By Staff Reporter
Zimbabwean human rights activist and pastor, Evan Mawarire is set to take part in a debate in the United States to discuss issues surrounding freedom and democracy.
The debate will also feature self exiled Russian chess champion, Garry Kasparov.
Mawarire, who faced persecution under the late former president Robert Mugabe’s regime, will be one of the panelists in the public debate on what it means to be a dissident.
The event will be held on October 20, at Dartmouth College, under the theme ‘Voices of Dissent: A Conversation with Garry Kasparov and Evan Mawarire’.
Host and moderator, Victoria Kolt, said for societies to function it was important to converse on issues to do with civil rights.
“Dissent is critical for societies to function. Dissidents go to another level to speak for freedom and democracy despite the personal costs,” Holt said.
“I’m delighted to host two prominent dissidents, Garry Kasparov of Russia and Evan Mawarire of Zimbabwe, at Dartmouth to share their experiences with us and for Dartmouth to host this conversation,” she said.
Mawarire and Kasparov both faced persecution from dictatorial governments with the former having been arrested and detained following his #ThisFlag campaign in 2016.

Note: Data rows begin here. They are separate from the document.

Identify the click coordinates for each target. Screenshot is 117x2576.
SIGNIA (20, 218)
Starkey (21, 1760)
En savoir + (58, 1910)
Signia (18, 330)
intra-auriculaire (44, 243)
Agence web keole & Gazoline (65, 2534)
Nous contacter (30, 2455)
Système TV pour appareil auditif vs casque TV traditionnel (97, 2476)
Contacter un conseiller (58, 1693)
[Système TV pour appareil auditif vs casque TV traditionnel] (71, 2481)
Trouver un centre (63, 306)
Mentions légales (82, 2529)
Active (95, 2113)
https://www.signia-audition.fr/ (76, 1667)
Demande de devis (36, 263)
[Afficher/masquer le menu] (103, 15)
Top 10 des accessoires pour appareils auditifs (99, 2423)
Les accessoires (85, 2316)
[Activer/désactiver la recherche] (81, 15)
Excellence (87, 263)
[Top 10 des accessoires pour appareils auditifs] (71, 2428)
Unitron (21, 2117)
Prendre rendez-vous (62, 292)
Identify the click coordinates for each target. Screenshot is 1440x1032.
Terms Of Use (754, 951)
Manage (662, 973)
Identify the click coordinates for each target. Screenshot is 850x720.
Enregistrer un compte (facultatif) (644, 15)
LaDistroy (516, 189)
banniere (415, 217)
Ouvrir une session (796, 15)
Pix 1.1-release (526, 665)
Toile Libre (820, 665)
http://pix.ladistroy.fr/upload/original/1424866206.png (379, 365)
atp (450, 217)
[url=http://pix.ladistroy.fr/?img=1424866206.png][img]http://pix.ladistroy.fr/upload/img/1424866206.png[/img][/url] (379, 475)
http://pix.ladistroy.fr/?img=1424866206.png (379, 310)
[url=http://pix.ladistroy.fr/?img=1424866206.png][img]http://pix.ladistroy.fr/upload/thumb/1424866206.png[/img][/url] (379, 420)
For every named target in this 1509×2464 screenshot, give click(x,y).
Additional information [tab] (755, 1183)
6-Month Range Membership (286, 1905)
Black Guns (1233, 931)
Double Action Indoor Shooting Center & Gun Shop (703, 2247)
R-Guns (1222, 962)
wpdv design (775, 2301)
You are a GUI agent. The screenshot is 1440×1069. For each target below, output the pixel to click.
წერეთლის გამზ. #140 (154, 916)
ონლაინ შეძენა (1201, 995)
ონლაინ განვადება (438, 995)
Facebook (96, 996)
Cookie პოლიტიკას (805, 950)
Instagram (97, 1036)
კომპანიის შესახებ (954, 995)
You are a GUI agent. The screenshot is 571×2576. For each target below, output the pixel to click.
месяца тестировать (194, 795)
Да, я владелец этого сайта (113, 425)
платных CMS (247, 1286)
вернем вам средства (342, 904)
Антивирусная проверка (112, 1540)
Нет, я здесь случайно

Mawarire was charged with inciting violence after he successfully mobilised students, churches and civic societies to demand political reforms during Mugabe’s era.
He was released after courts deemed the charges laid against him by the State unconstitutional.
On the other hand, panelist, Kasparov, a democracy activist and writer previously ran for Russian presidency in 2008 before withdrawing from the race.
In 2013, following Vladimir Putin’s asscendence to power, Kasparov fled Russia in fear of persecution.
He later founded the Renew Democracy Initiative in 2017, an American political organisation promoting and defending liberal democracy in the U.S. and abroad.